According to romantic legend, the Zierotins were the offspring of Prince Oleg of Drelinia, brother of Vladimir I of Kiev, and therefore the family uses in its coat of arms a royal crown (or more properly the crown of Grand Prince) and princely mantling. The heraldic device is a blazon of arms in gules (red) with a lion sable (black), crowned, on three mountains argent (silver). The crest is the crowned lion rampant.

The ancestors of the family were the Bludov family. The oldest documented member of this family was Blud of Bludov, who was the burgrave of the castle in Přerov in 1213–1215. He had two sons, Oneš (1209–1249) and Viktor. He was the probable founder of Bludov that his family and then the Zierotin family have owned since time immemorial.

Members of the family were judges, governors, patrons of art and politicians. The most famous is Karel the Elder of Zierotin (1564–1636). He was head of the family in the times when the Zierotin family had the largest property in Moravia. He was highly educated, spoke several languages and was an able politician. He was a friend of Henry IV of France and brother-in-law of Albrecht von Wallenstein. For several years until 1614, he held the position of the Moravian governor.

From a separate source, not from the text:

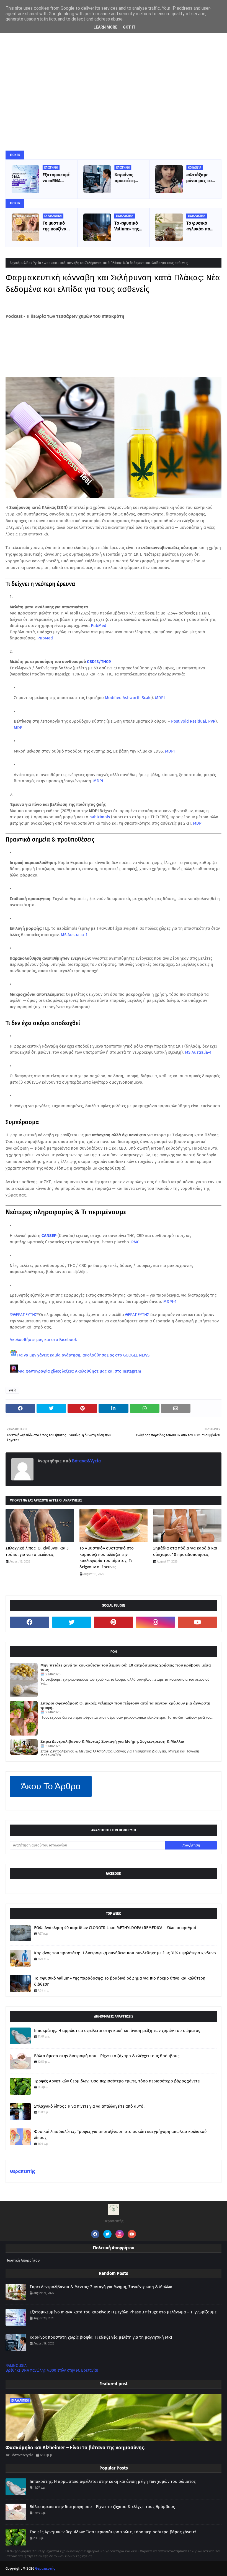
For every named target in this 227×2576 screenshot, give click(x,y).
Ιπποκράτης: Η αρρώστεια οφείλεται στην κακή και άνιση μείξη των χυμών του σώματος (117, 2030)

Other notable members were Johan Karl of Zierotin (1719–1776), directeur des spectacles of Frederick II of Prussia and friend of Johann Sebastian Bach; Karel Emanuel of Zierotin (1850–1934), peer of the Austrian Empire and governor of Moravia (1900–1906); and Ladislav Velen of Zierotin (1579–1638), head of the uprising against the Habsburgs.

The male line of this family died out in 1985. The female line died out in 2016. There are two lines of the family that are not male line descendants of the founders of the family: Mornstein-Zierotin and Klinger-Zierotin. After the fall of the Communist rule in 1989, several properties were returned to Karel Mornstein-Zierotin, including Bludov Chateau.